What is being asked |
Filter the entries and keep only the lines where the string "will" appears.

Material for this exercise Start Marker

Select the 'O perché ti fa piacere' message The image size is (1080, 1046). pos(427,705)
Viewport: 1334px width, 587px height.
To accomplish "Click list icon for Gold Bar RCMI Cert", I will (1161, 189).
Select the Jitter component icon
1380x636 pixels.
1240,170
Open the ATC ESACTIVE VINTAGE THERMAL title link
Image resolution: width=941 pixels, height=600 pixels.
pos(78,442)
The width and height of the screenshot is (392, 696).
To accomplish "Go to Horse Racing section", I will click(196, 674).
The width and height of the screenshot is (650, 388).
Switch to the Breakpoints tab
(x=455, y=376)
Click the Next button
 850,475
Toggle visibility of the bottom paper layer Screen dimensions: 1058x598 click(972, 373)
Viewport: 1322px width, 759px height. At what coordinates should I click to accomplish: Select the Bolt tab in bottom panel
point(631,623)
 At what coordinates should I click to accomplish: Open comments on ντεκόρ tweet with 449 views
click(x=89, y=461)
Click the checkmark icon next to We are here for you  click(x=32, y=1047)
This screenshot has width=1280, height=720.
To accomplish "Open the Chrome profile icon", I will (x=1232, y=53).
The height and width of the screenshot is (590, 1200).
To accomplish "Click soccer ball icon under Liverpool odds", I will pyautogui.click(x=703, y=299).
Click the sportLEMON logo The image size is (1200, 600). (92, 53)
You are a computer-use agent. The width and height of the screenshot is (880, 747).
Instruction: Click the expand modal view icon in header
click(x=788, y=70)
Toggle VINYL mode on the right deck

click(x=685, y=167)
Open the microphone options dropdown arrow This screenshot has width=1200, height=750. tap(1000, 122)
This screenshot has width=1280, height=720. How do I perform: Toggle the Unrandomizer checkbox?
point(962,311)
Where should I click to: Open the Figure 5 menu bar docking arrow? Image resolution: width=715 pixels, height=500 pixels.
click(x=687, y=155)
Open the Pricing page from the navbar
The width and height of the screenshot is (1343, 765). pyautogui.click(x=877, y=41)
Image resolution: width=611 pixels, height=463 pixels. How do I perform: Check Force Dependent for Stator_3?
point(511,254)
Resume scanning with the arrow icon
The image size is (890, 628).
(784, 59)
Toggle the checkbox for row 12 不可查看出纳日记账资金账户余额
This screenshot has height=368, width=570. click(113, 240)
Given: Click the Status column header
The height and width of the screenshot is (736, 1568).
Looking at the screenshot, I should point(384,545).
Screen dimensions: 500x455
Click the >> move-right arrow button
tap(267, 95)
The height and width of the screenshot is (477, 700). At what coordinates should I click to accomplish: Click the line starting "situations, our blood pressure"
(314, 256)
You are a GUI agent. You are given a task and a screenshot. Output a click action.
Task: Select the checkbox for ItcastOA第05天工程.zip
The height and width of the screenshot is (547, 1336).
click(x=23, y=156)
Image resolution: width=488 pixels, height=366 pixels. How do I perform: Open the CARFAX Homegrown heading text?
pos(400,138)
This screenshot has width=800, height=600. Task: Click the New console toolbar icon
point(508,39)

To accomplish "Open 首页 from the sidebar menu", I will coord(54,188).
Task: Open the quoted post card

Material for this exercise End Marker

Solution to this task |
To accomplish "Click list icon for Gold Bar RCMI Cert", I will (1161, 189).
To accomplish "Go to Horse Racing section", I will click(196, 674).
To accomplish "Open the Chrome profile icon", I will (x=1232, y=53).
To accomplish "Click soccer ball icon under Liverpool odds", I will pyautogui.click(x=703, y=299).
To accomplish "Open 首页 from the sidebar menu", I will coord(54,188).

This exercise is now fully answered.